= What needs to be done =
Restate each entry below without changing a word.

··· Information shown ···

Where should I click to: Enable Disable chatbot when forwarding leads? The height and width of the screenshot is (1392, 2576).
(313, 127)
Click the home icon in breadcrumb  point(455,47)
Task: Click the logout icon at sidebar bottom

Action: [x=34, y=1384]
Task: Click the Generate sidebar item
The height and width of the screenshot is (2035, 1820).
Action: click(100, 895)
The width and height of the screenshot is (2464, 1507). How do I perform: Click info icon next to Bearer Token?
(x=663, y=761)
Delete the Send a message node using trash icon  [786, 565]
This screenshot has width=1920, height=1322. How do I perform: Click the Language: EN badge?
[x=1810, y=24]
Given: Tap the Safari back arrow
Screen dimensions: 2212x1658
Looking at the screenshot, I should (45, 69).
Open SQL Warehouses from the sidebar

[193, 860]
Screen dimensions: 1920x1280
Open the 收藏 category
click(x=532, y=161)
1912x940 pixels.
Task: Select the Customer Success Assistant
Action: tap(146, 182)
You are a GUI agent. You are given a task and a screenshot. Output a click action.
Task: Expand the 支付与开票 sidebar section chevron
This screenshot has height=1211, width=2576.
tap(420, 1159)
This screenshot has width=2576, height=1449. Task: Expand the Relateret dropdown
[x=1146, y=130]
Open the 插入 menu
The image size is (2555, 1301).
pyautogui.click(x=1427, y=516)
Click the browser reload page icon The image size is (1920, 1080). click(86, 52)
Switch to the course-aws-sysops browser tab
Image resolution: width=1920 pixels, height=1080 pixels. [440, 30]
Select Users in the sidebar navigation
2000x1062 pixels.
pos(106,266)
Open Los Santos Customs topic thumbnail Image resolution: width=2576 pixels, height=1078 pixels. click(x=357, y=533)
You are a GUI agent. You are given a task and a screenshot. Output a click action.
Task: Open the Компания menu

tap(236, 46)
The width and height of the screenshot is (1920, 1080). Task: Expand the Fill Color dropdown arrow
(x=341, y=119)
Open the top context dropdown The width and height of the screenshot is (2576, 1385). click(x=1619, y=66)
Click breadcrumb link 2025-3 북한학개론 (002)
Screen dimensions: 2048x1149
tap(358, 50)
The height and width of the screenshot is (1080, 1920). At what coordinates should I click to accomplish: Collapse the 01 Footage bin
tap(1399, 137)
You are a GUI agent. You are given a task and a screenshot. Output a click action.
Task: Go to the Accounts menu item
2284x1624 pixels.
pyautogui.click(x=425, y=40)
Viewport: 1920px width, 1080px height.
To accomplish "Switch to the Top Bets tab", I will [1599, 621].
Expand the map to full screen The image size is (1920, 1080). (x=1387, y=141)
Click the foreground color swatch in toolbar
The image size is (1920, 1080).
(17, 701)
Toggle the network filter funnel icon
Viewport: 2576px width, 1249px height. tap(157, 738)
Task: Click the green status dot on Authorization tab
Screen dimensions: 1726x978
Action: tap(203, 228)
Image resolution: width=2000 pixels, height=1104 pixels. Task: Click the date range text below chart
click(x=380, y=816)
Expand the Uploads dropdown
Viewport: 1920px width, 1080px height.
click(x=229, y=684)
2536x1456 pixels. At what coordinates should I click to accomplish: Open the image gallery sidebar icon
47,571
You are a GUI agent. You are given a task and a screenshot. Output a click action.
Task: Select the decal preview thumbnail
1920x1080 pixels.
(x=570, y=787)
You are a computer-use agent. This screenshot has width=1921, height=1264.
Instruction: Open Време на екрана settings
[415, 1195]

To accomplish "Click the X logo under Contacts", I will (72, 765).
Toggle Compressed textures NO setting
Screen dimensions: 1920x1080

···

= Answer box =
Where should I click to: Enable Disable chatbot when forwarding leads? The height and width of the screenshot is (1392, 2576).
(313, 127)
Click the home icon in breadcrumb  point(455,47)
Task: Click the logout icon at sidebar bottom

Action: [x=34, y=1384]
Task: Click the Generate sidebar item
The height and width of the screenshot is (2035, 1820).
Action: click(100, 895)
The width and height of the screenshot is (2464, 1507). How do I perform: Click info icon next to Bearer Token?
(x=663, y=761)
Delete the Send a message node using trash icon  [786, 565]
This screenshot has width=1920, height=1322. How do I perform: Click the Language: EN badge?
[x=1810, y=24]
Given: Tap the Safari back arrow
Screen dimensions: 2212x1658
Looking at the screenshot, I should (45, 69).
Open SQL Warehouses from the sidebar

[193, 860]
Screen dimensions: 1920x1280
Open the 收藏 category
click(x=532, y=161)
1912x940 pixels.
Task: Select the Customer Success Assistant
Action: tap(146, 182)
You are a GUI agent. You are given a task and a screenshot. Output a click action.
Task: Expand the 支付与开票 sidebar section chevron
This screenshot has height=1211, width=2576.
tap(420, 1159)
This screenshot has width=2576, height=1449. Task: Expand the Relateret dropdown
[x=1146, y=130]
Open the 插入 menu
The image size is (2555, 1301).
pyautogui.click(x=1427, y=516)
Click the browser reload page icon The image size is (1920, 1080). click(86, 52)
Switch to the course-aws-sysops browser tab
Image resolution: width=1920 pixels, height=1080 pixels. [440, 30]
Select Users in the sidebar navigation
2000x1062 pixels.
pos(106,266)
Open Los Santos Customs topic thumbnail Image resolution: width=2576 pixels, height=1078 pixels. click(x=357, y=533)
You are a GUI agent. You are given a task and a screenshot. Output a click action.
Task: Open the Компания menu

tap(236, 46)
The width and height of the screenshot is (1920, 1080). Task: Expand the Fill Color dropdown arrow
(x=341, y=119)
Open the top context dropdown The width and height of the screenshot is (2576, 1385). click(x=1619, y=66)
Click breadcrumb link 2025-3 북한학개론 (002)
Screen dimensions: 2048x1149
tap(358, 50)
The height and width of the screenshot is (1080, 1920). At what coordinates should I click to accomplish: Collapse the 01 Footage bin
tap(1399, 137)
You are a GUI agent. You are given a task and a screenshot. Output a click action.
Task: Go to the Accounts menu item
2284x1624 pixels.
pyautogui.click(x=425, y=40)
Viewport: 1920px width, 1080px height.
To accomplish "Switch to the Top Bets tab", I will [1599, 621].
Expand the map to full screen The image size is (1920, 1080). (x=1387, y=141)
Click the foreground color swatch in toolbar
The image size is (1920, 1080).
(17, 701)
Toggle the network filter funnel icon
Viewport: 2576px width, 1249px height. tap(157, 738)
Task: Click the green status dot on Authorization tab
Screen dimensions: 1726x978
Action: tap(203, 228)
Image resolution: width=2000 pixels, height=1104 pixels. Task: Click the date range text below chart
click(x=380, y=816)
Expand the Uploads dropdown
Viewport: 1920px width, 1080px height.
click(x=229, y=684)
2536x1456 pixels. At what coordinates should I click to accomplish: Open the image gallery sidebar icon
47,571
You are a GUI agent. You are given a task and a screenshot. Output a click action.
Task: Select the decal preview thumbnail
1920x1080 pixels.
(x=570, y=787)
You are a computer-use agent. This screenshot has width=1921, height=1264.
Instruction: Open Време на екрана settings
[415, 1195]

To accomplish "Click the X logo under Contacts", I will (72, 765).
Toggle Compressed textures NO setting
Screen dimensions: 1920x1080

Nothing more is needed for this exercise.